Core infrastructure refers to essential, operating physical assets with contracted or regulated revenues that generate stable, low-risk cash flows.

Core infrastructure is defined as the lowest-risk tier of infrastructure investing, focused on essential, operating physical assets that generate predictable cash flows through long-term contracts, regulated tariffs, or concession agreements. These assets form the backbone of economic activity and are characterized by high barriers to entry, inelastic demand, and limited substitution risk.

Defining Characteristics

Four attributes distinguish core infrastructure from higher-risk infrastructure strategies:

Essential service. The asset provides a service that the economy cannot function without. Water treatment, electricity distribution, toll roads on critical corridors, and communication towers all qualify. Demand is largely non-discretionary.

Operating and stabilized. Core assets are already built, operational, and generating revenue. There is no construction risk, no development permitting uncertainty, and no ramp-up period. This separates core from greenfield and value-add strategies.

Contracted or regulated revenue. Cash flows are underpinned by long-term contracts (power purchase agreements, availability-based concessions) or regulatory frameworks (utility rate cases, regulated asset bases). Revenue visibility extends years, sometimes decades, into the future.
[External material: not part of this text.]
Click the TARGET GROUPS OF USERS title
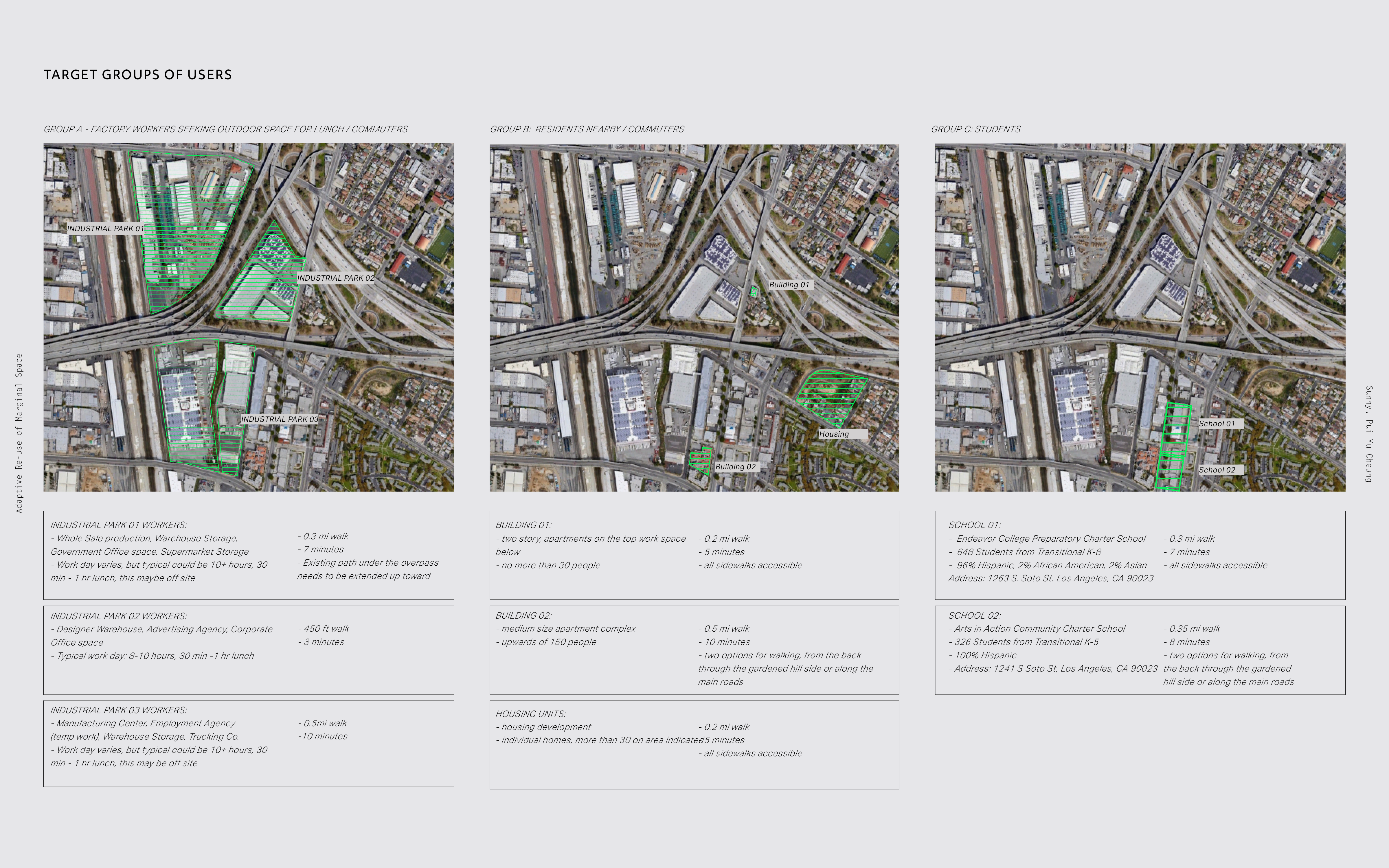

Inflation linkage. Most core infrastructure revenues adjust with inflation, whether through CPI-linked contract escalators, regulatory mechanisms that allow cost pass-through, or natural commodity price exposure. This is a primary reason pension funds allocate to the strategy.

Asset Examples

Typical core infrastructure assets include:

  • Regulated electricity or gas distribution networks
  • Water and wastewater utilities
  • Toll roads and bridges with mature traffic profiles
  • Contracted solar and wind farms with 15-25 year power purchase agreements
  • Communication towers with long-term tenant leases
  • District heating systems

These assets share a common profile: low operational complexity, high revenue predictability, and long useful lives measured in decades.

Fund Structure and Terms

Core infrastructure funds increasingly use open-ended or “evergreen” structures that match the perpetual nature of the underlying assets. Unlike a closed-end buyout fund with a 10-year term, an open-ended core infrastructure vehicle allows LPs to subscribe and redeem periodically, typically quarterly. This structure avoids the forced selling that a fixed fund term can impose on assets designed to be held indefinitely.

Closed-end core infrastructure funds still exist but tend to have longer terms, typically 12-15 years with extensions. Management fees for core infrastructure are typically lower than for higher-risk strategies, often 0.75-1.25% on invested capital. Carried interest may also be lower, around 10-15%, reflecting the lower return targets.

Role in LP Portfolios

LPs use core infrastructure as a complement to or substitute for fixed income. The asset class offers yields that compete with investment-grade bonds but with inflation protection that bonds lack. For pension funds managing long-dated liabilities, the duration match is compelling: a 30-year toll road concession maps naturally against 30-year pension obligations.

The tradeoff is illiquidity. Even in open-ended vehicles, redemption windows are limited and may be gated during periods of market stress. LPs must size their core infrastructure allocation within their overall liquidity budget, balancing the yield advantage against the inability to exit quickly.

For GPs raising core infrastructure funds, the pitch is stability rather than upside. LPs are not looking for a 3x MOIC. They are looking for a steady 6-8% return with quarterly cash distributions and minimal downside volatility. The underwriting conversation centers on contract quality, regulatory risk, and asset condition rather than growth potential.

FAQ

Frequently Asked Questions

What types of assets qualify as core infrastructure?

Core infrastructure assets are typically operating, essential-service assets with long-term contracted or regulated revenue. Examples include regulated utilities (water, gas, electricity distribution), toll roads with established traffic histories, contracted renewable energy assets with long-term power purchase agreements, and airports or ports with concession agreements. The defining feature is revenue predictability.

What returns should LPs expect from core infrastructure?

Core infrastructure funds typically target net returns of 6-9% with a meaningful cash yield component, often 4-6% distributed annually. The return profile is closer to fixed income than private equity, which is precisely the point. LPs use core infrastructure as a bond substitute that offers inflation protection and lower duration risk than traditional fixed income.

What is the difference between core and core-plus infrastructure?

Core assets have fully contracted or regulated revenues with minimal operational risk. Core-plus introduces a degree of growth or operational enhancement opportunity, such as a renewable energy portfolio with some merchant price exposure or a port with expansion potential. Core-plus targets slightly higher returns (8-12%) in exchange for modestly higher risk.